Retail clinics can share info


Providers would like access to patient data beyond their own EMRs from retail clinics.

Healthcare providers would like to receive information on their patients from retail clinics, particularly if it can be delivered electronically and securely, according to a recent survey.

NaviNet surveyed its provider base on retail clinics and patient information sharing, and survey responders indicated this information would have a positive effect on the quality of care that could be delivered to patients and that connecting with retail clinics and the clinical information they capture is important to overall patient care delivery and welfare.

“The results demonstrate the desire of providers to have a comprehensive record of their patients’ care-rather than being limited to being able to only access data in their office practice management system or EMR,” says Kendra Obrist, vice president of marketing at NaviNet. “Specifically, the survey inquired about what role urgent care and retail clinics-single-visit, non-health-plan affiliated medical clinics found in malls, retail stores or other convenient locations-can play in helping to manage clinical information for better patient care.”

The survey showed:

• 43% of respondents indicated they would be “very interested” in staying informed about patient care delivered outside their office;

• 89% said they believe the information from a retail clinic visit would help them deliver better care to their patients;

• 82.5% of respondents agree or strongly agree that it is important to stay connected with all the patient’s touch points in the care delivery system-retail clinics, hospitals, emergency rooms, outpatient facilities, etc.

“The healthcare landscape is changing rapidly, with patients seeking treatment outside the traditional means of care, such as through online visits, consultations between pharmacists and patients at large retailers, and urgent care clinics set up in pharmacies,” says Michael L. Hodgkins MD, MPH, chief medical officer at NaviNet.

“What most people may not realize is that patients who visit retail clinics are diverse, and many do have other caregivers and are insured,” Dr. Hodgkins says. “So the issue is that these new care settings generate additional patient information, but the data is not easily shared with a patient’s other caregivers, like PCPs or specialists.”

According to Dr. Hodgkins, the survey results point to a need for a new approach to clinical information exchange.

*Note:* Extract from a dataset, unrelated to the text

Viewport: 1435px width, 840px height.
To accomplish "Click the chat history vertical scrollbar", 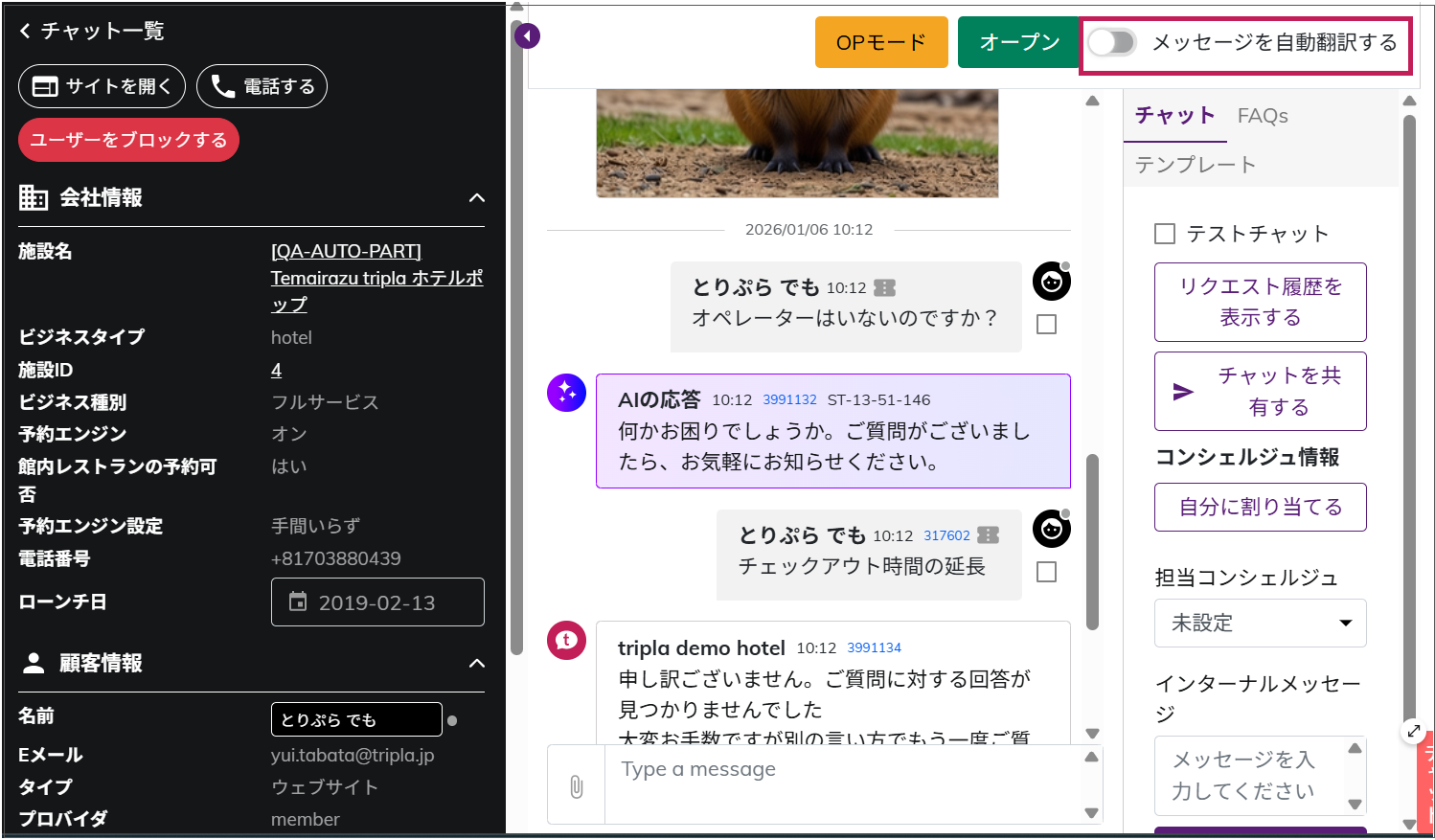I will click(1092, 541).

“Healthcare providers want holistic clinical information about patients,” he says. “The ability to securely collect, validate and share information across the continuum of care and across caregivers is important to providers. MCOs are in the unique position of being at the nexus of patient care delivery, with a wealth of information from all the providers from which a patient may receive care. This position can be leveraged to improve clinical information exchange nationwide.”

The industry is, for the most part, in agreement that technology has the ability to improve care, and there are many opinions on the new technologies and approaches that do/could work best, Dr. Hodgkins explains.

“However, if technology initiatives are to succeed, the solutions proposed must be affordable for providers and offer the ability for caregivers across the country to securely share information with one another,” he says. “In addition, the initiative must be built upon a sustainable business model, i.e., not solely dependent upon a one-time funding grant.”

Managed care executives should consider supporting and sponsoring technologies that will connect providers and help facilitate improved information exchange, such as provider communication Web portals and national health information networks, Dr. Hodgkins suggests.

“With comprehensive patient data on hand, providers can deliver higher-quality care and lower healthcare costs. Aetna and the AmeriHealth Mercy Family of health plans are examples of forwarding-thinking health plans in this regard,” Dr. Hodgkins says. “Both have invested in Web-based clinical messaging solutions that use sophisticated analytics behind the scenes to mine claims-based patient clinical information from all of a patient’s care encounters and push out care gap alerts and reports to providers, letting them know immediately what preventive and recommended healthcare services a patient may need, so they can act on that information.”